I respect peoples beliefs who are respectful what ever they are.


----------



## PowerShell (Feb 3, 2013)

I do find it funny hearing how my great grandma "couldn't find the church" when a family member was married in a Lutheran church. They all know she didn't approve of the whole Catholic-Lutheran thing and was saying she got lost as an excuse. Those times must have been interesting where a "mixed" marriage that people frowned on was something as simple as Catholic-Lutheran.


----------



## Dabbling (Nov 2, 2013)

As an Ni dom, I see so many parallels in the great nature of things between how people actually are, deep down; how they would like to be treated and the way in which Jesus treated people.

how anyone can explain or discuss these things using Te alone...in an Ni dom forum...is beyond me. Where are all the Lewis, Chesterton, Hurnard, Edwards fans?

Sometimes it's important to *see* both oneself *and* the other ... But we have been hurt and so we miss the message of the other. Bad enough between people, but to misinterpret the Love which holds the Universe of consciousness together, that is a great darkness.


----------



## Yeezus (Feb 22, 2014)

Any NTs that are religious must have been mistyped. I don't see how a rational mind can entertain the idea of religion.


----------



## illow (Dec 23, 2012)

religion is a choice, a way of life. It doesn't matter what type you are, just like it would sound silly to state that religion is absolutely linked to a healthier internal value system. I believe any type can make those choices, the components, and layers of the beliefs, maybe be different for NT's, and say NF's, although they may both identify with the same institution, community, its how we struggle to depict our personality in the midst of the conformity, thats the real plot....


----------



## kazerpowa (Apr 26, 2014)

I was always an atheist.

Then I discovered agnosticism and I found out that it was actually better than atheism.
So, first I was like "if I can't see it, it does not exist" and now I'm like "if I can't see it, it may or may not exist".

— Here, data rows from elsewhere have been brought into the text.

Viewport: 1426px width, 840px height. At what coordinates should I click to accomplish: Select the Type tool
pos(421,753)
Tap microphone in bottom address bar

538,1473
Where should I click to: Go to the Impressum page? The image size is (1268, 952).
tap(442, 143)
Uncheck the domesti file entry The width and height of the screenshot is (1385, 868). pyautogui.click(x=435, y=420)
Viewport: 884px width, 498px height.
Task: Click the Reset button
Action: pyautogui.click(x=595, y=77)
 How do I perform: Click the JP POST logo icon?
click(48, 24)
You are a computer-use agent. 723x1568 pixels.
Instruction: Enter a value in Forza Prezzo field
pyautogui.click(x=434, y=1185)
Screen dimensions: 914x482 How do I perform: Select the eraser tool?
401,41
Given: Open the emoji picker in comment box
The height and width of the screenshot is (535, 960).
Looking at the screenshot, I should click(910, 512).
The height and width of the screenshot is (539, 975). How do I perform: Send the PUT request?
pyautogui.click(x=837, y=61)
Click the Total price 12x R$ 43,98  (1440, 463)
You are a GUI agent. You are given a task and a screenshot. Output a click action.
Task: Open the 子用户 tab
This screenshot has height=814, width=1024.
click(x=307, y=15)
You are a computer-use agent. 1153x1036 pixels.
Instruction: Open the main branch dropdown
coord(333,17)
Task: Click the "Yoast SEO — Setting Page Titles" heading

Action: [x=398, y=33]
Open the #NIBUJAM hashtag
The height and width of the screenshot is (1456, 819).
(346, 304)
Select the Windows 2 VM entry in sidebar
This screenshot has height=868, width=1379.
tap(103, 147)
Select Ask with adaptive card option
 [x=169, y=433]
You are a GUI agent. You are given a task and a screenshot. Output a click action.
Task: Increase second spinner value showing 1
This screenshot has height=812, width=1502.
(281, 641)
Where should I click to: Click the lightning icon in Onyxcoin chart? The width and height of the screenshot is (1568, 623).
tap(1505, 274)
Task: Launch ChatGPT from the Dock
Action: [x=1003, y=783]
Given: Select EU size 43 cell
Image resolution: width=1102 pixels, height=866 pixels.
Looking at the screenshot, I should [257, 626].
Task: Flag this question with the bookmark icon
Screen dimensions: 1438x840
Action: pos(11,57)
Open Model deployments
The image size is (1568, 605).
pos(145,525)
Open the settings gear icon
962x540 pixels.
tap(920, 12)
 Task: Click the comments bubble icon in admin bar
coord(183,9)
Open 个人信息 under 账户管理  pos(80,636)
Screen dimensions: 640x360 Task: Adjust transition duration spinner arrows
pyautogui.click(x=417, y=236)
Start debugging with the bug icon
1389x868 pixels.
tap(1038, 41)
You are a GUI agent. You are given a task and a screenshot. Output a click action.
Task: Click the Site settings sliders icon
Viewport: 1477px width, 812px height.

Also, as I find religion and related topics irrelevant, agnosticism is what fits me better, since it's the "lazy" position. Instead of saying "look, I don't care" you can say "oh, I'm agnostic "


----------



## Grandmaster Yoda (Jan 18, 2014)

According to the book about INTPs I read it said INTPs are among the most likely types to be agnostic/atheistic with an ~11% rate of atheism among the subjects studied. The book noted though that it is one of the highest rates, the majority are still left as believers in a higher power, what that means was not specifically studied which I see as a flaw. There could be a lot of INTP deists but that wasn't thrown into the study.


----------



## Dabbling (Nov 2, 2013)

The informational data on near death experiences is fascinating and definitely worth looking into...


----------